*Source document*.
BEGIN
2019 ; Vol.29-9: 1349~1360
|Author||Mann-Seok Yun, Changhee Kim, Jae-Kwan Hwang|
|Place of duty||Department of Biomaterials Science and Engineering, Yonsei University, Seoul 03722, Republic of Korea,R&D Center, COSMAX NBT, Seoul, 17389, Republic of Korea|
|Title||Agastache rugosa Kuntze Attenuates UVB-Induced Photoaging in Hairless Mice through the Regulation of MAPK/AP-1 and TGF-β/ Smad Pathways|
J. Microbiol. Biotechnol.2019 ;
|Abstract||Chronic exposure to ultraviolet (UV) radiation, regarded as a major cause of extrinsic aging or
photoaging characterized by wrinkle formation and skin dehydration, exerts adverse effects
on skin by causing the overproduction of reactive oxygen species. Agastache rugosa Kuntze,
known as Korean mint, possesses a wide spectrum of biological properties including antioxidation,
anti-inflammation, and anti-atherosclerosis. Previous studies have reported that A.
END
*Information provided*.
BEGIN
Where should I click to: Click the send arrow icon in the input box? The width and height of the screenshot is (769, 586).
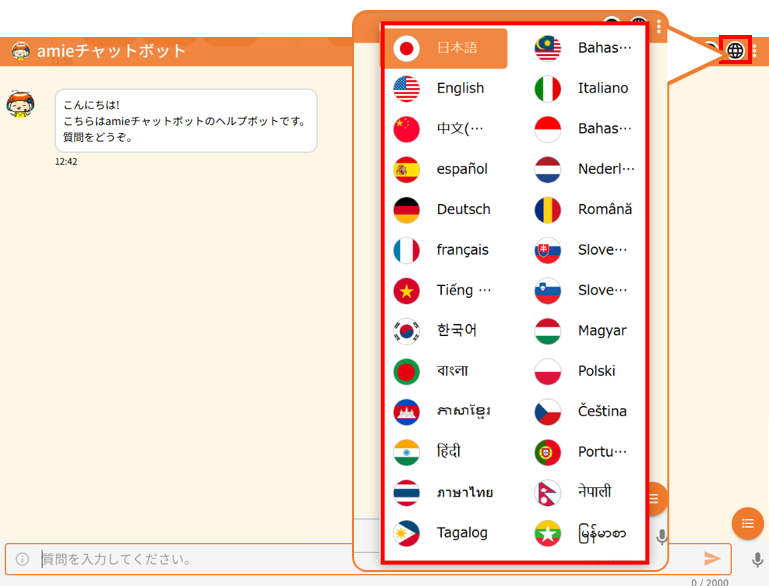(x=712, y=558)
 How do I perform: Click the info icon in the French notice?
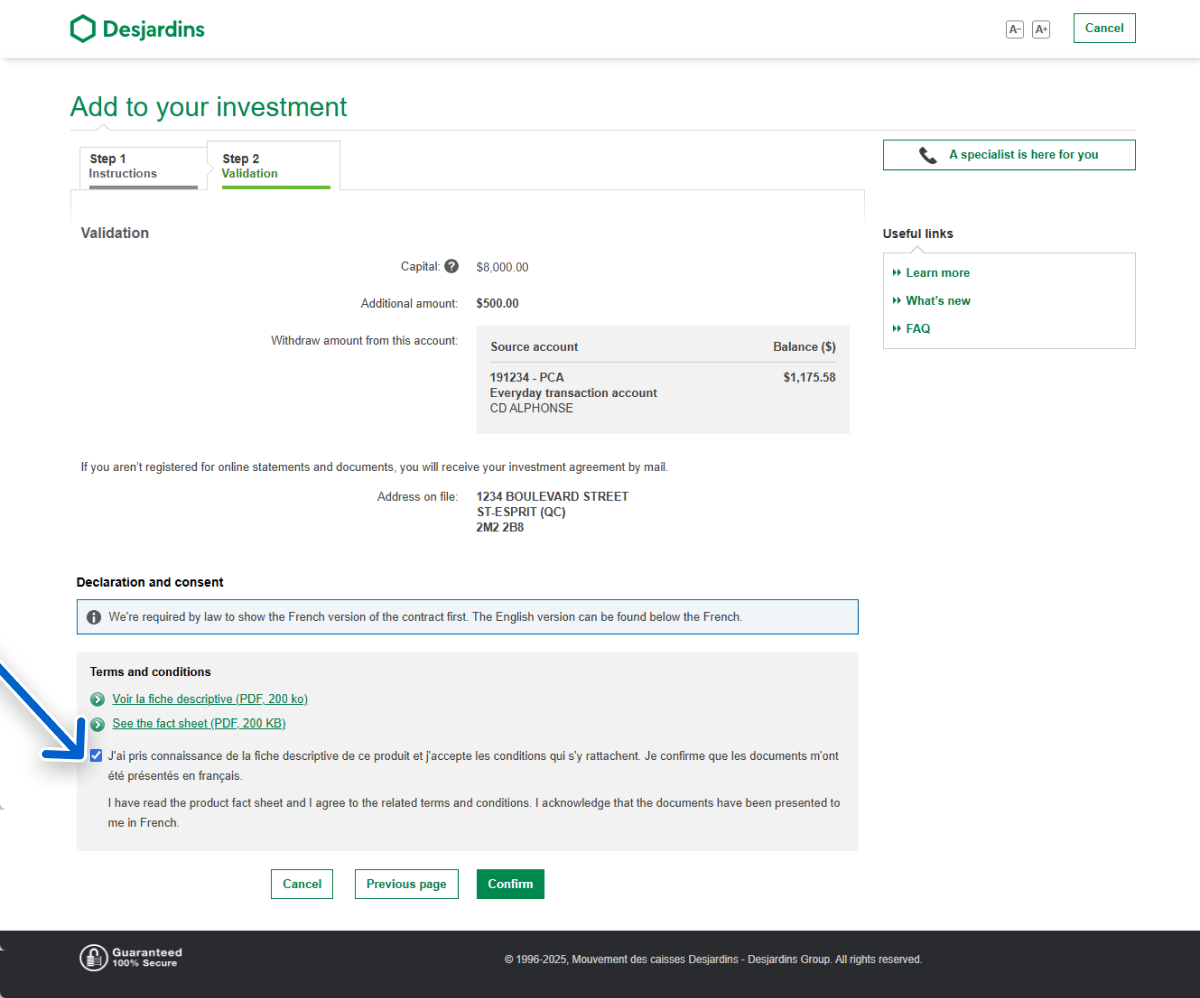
END
*Tasks to perform*.
1. From the photoaging abstract, quote the passage that runs from "2019 ; Vol.29-9: 1349~1360" to "reported that A.".
2. According to the photoaging abstract, what is Agastache rugosa Kuntze commonly known as?
3. Translate this sentence from the photoaging abstract into Spanish: "Agastache rugosa Kuntze, known as Korean mint, possesses a wide spectrum of biological properties including antioxidation, anti-inflammation, and anti-atherosclerosis."

*Outputs in order*.
1.
2019 ; Vol.29-9: 1349~1360
|Author||Mann-Seok Yun, Changhee Kim, Jae-Kwan Hwang|
|Place of duty||Department of Biomaterials Science and Engineering, Yonsei University, Seoul 03722, Republic of Korea,R&D Center, COSMAX NBT, Seoul, 17389, Republic of Korea|
|Title||Agastache rugosa Kuntze Attenuates UVB-Induced Photoaging in Hairless Mice through the Regulation of MAPK/AP-1 and TGF-β/ Smad Pathways|
J. Microbiol. Biotechnol.2019 ;
|Abstract||Chronic exposure to ultraviolet (UV) radiation, regarded as a major cause of extrinsic aging or
photoaging characterized by wrinkle formation and skin dehydration, exerts adverse effects
on skin by causing the overproduction of reactive oxygen species. Agastache rugosa Kuntze,
known as Korean mint, possesses a wide spectrum of biological properties including antioxidation,
anti-inflammation, and anti-atherosclerosis. Previous studies have reported that A.

2. Korean mint.

3. Agastache rugosa Kuntze, conocida como menta coreana, posee un amplio espectro de propiedades biológicas, entre ellas la antioxidación, la antiinflamación y la antiaterosclerosis.